— Entries supplied —
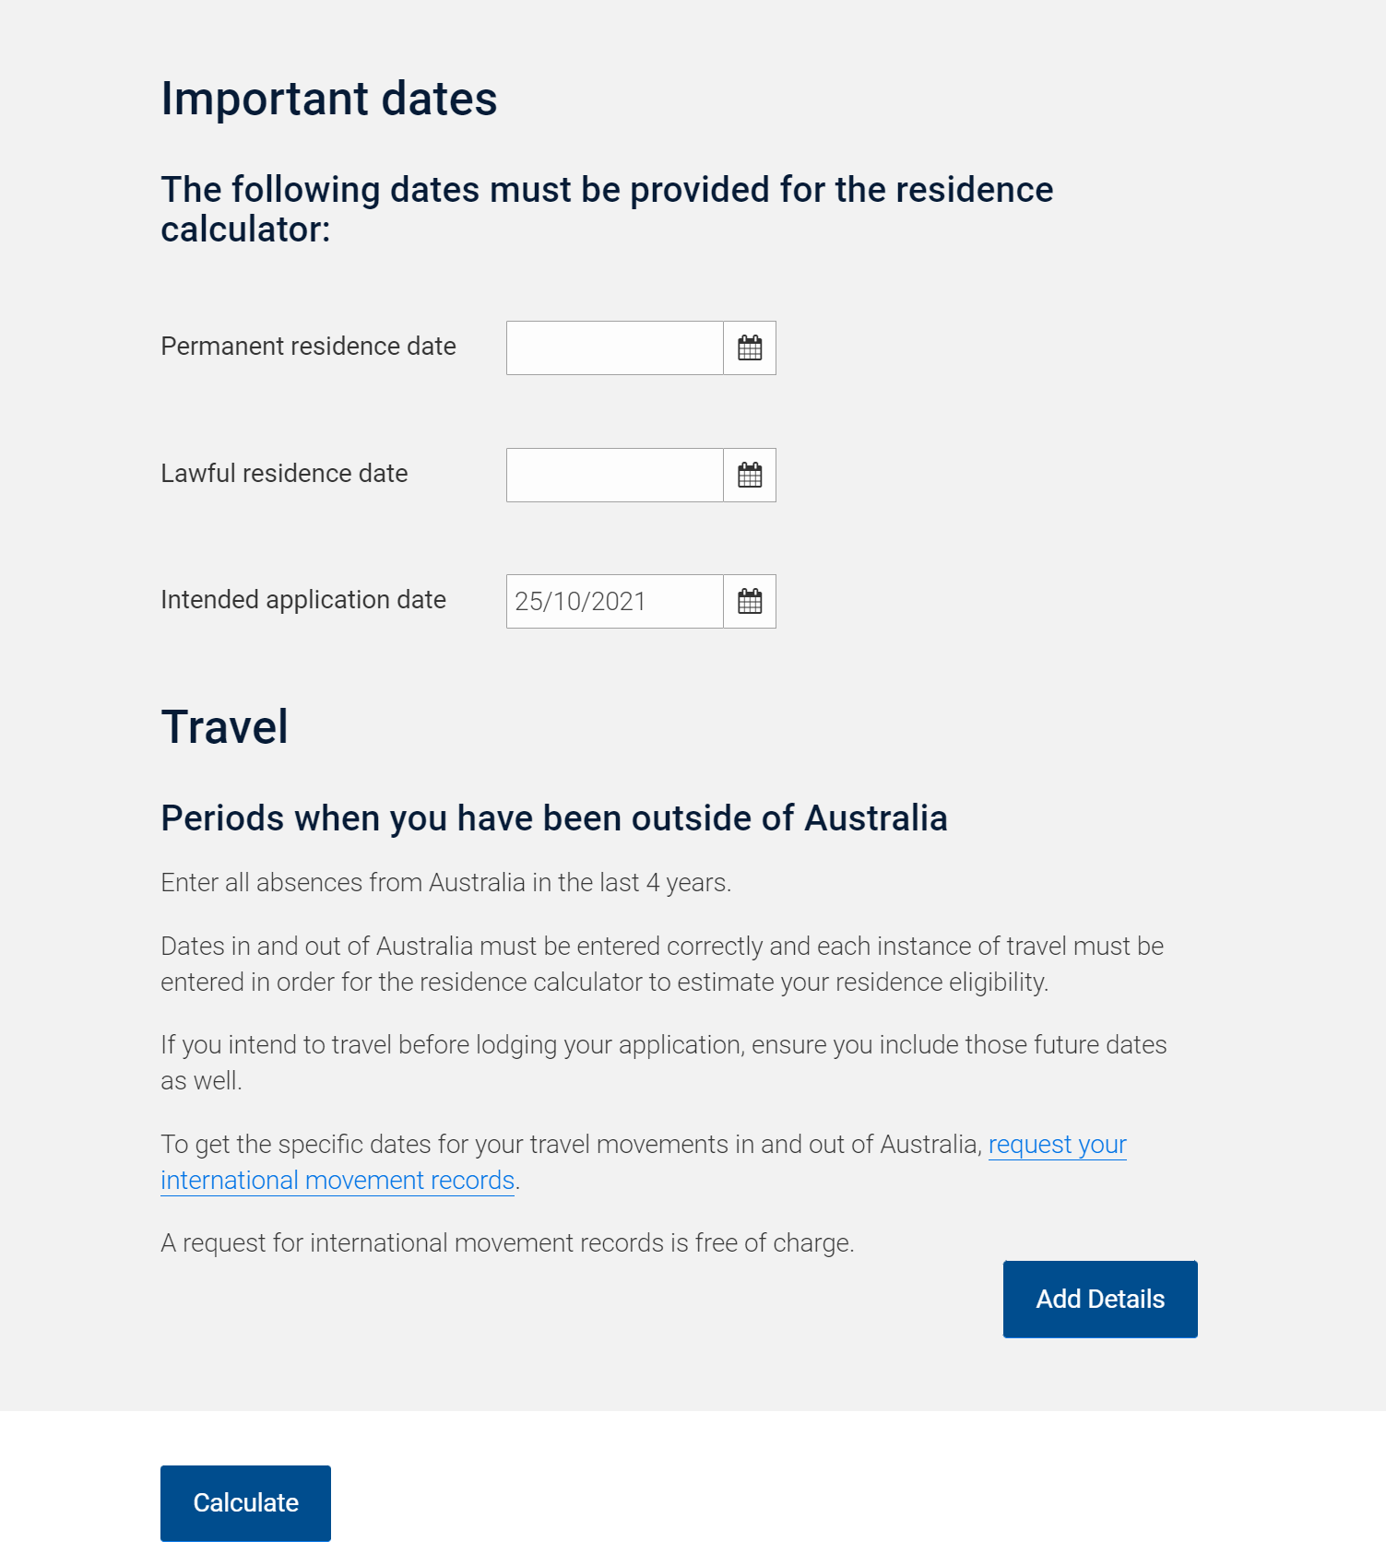Click the 'Important dates' heading
Image resolution: width=1386 pixels, height=1565 pixels.
329,99
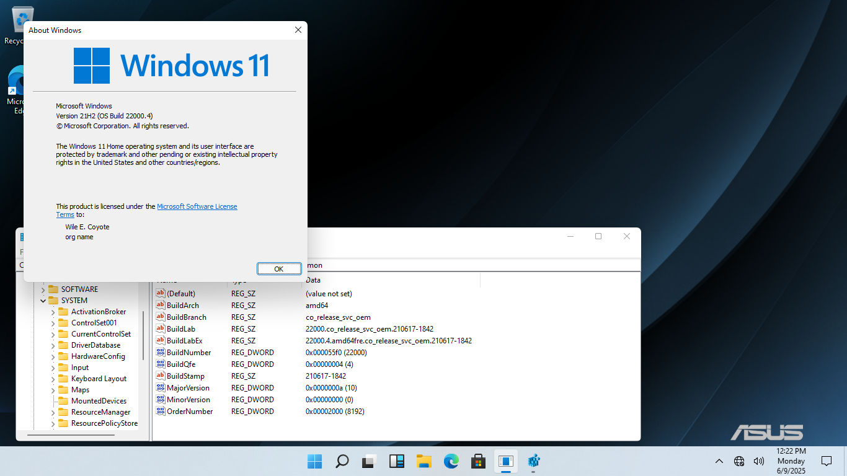Launch File Explorer from the taskbar
The height and width of the screenshot is (476, 847).
[x=424, y=461]
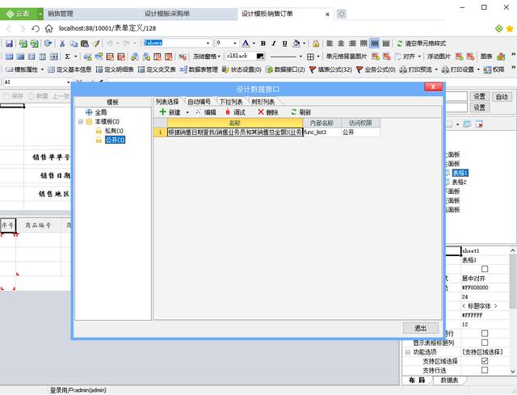Collapse the 本模板(2) tree node
517x395 pixels.
(x=81, y=121)
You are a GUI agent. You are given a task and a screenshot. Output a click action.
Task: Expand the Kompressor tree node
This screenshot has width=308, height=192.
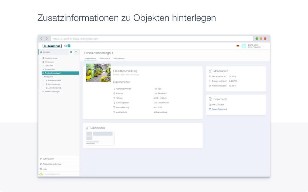(x=40, y=62)
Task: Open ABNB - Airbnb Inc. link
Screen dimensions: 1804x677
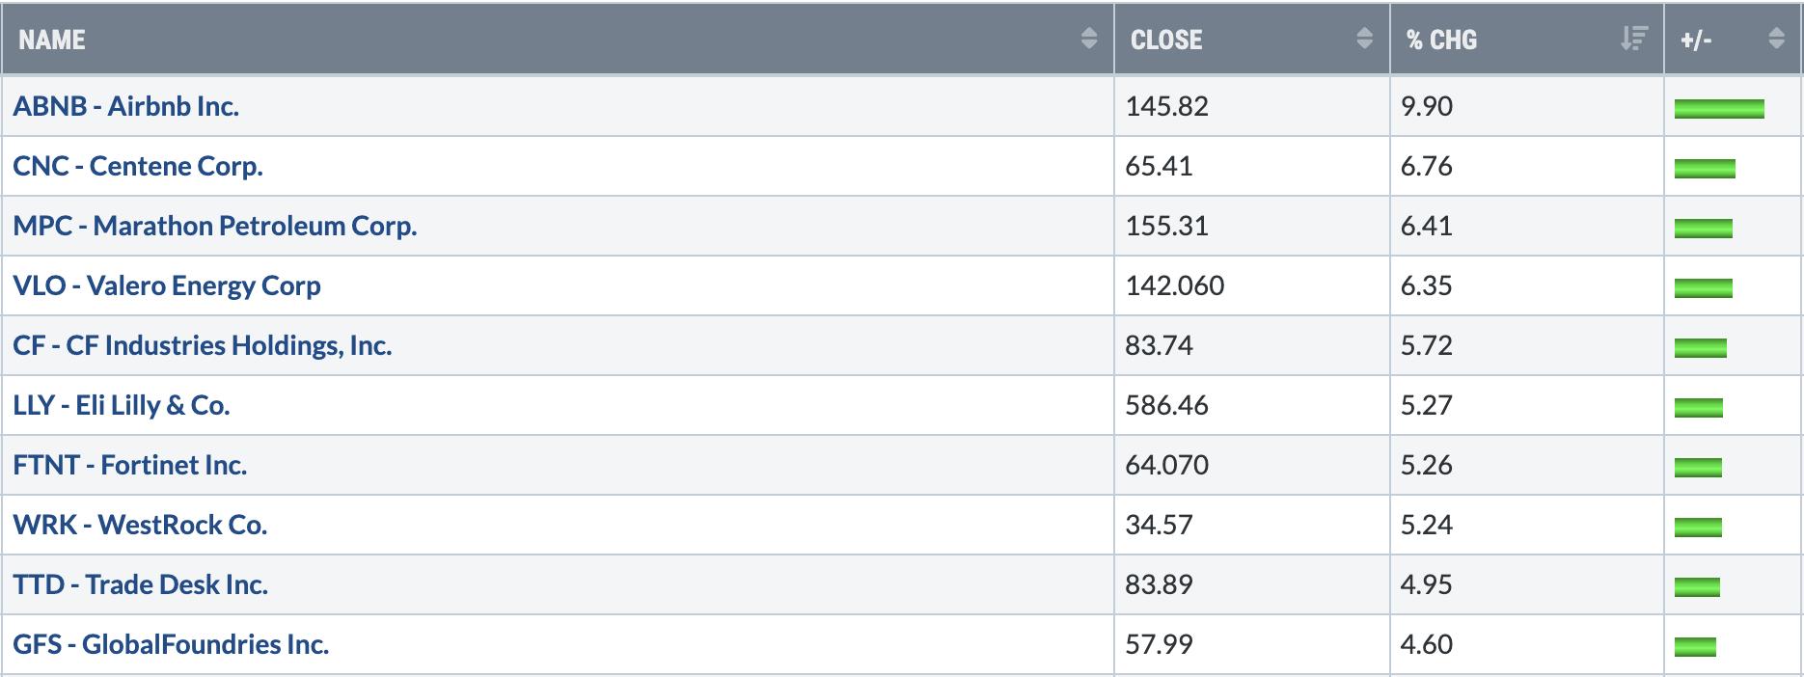Action: click(x=126, y=106)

— Task details —
Repeat word for word, leaving out the pictures, each line of the records from the line that holds "This screenshot has width=308, height=192." through the final one.

— Answer —
This screenshot has width=308, height=192.
(x=40, y=62)
Task: Open ABNB - Airbnb Inc. link
Screen dimensions: 1804x677
Action: click(x=126, y=106)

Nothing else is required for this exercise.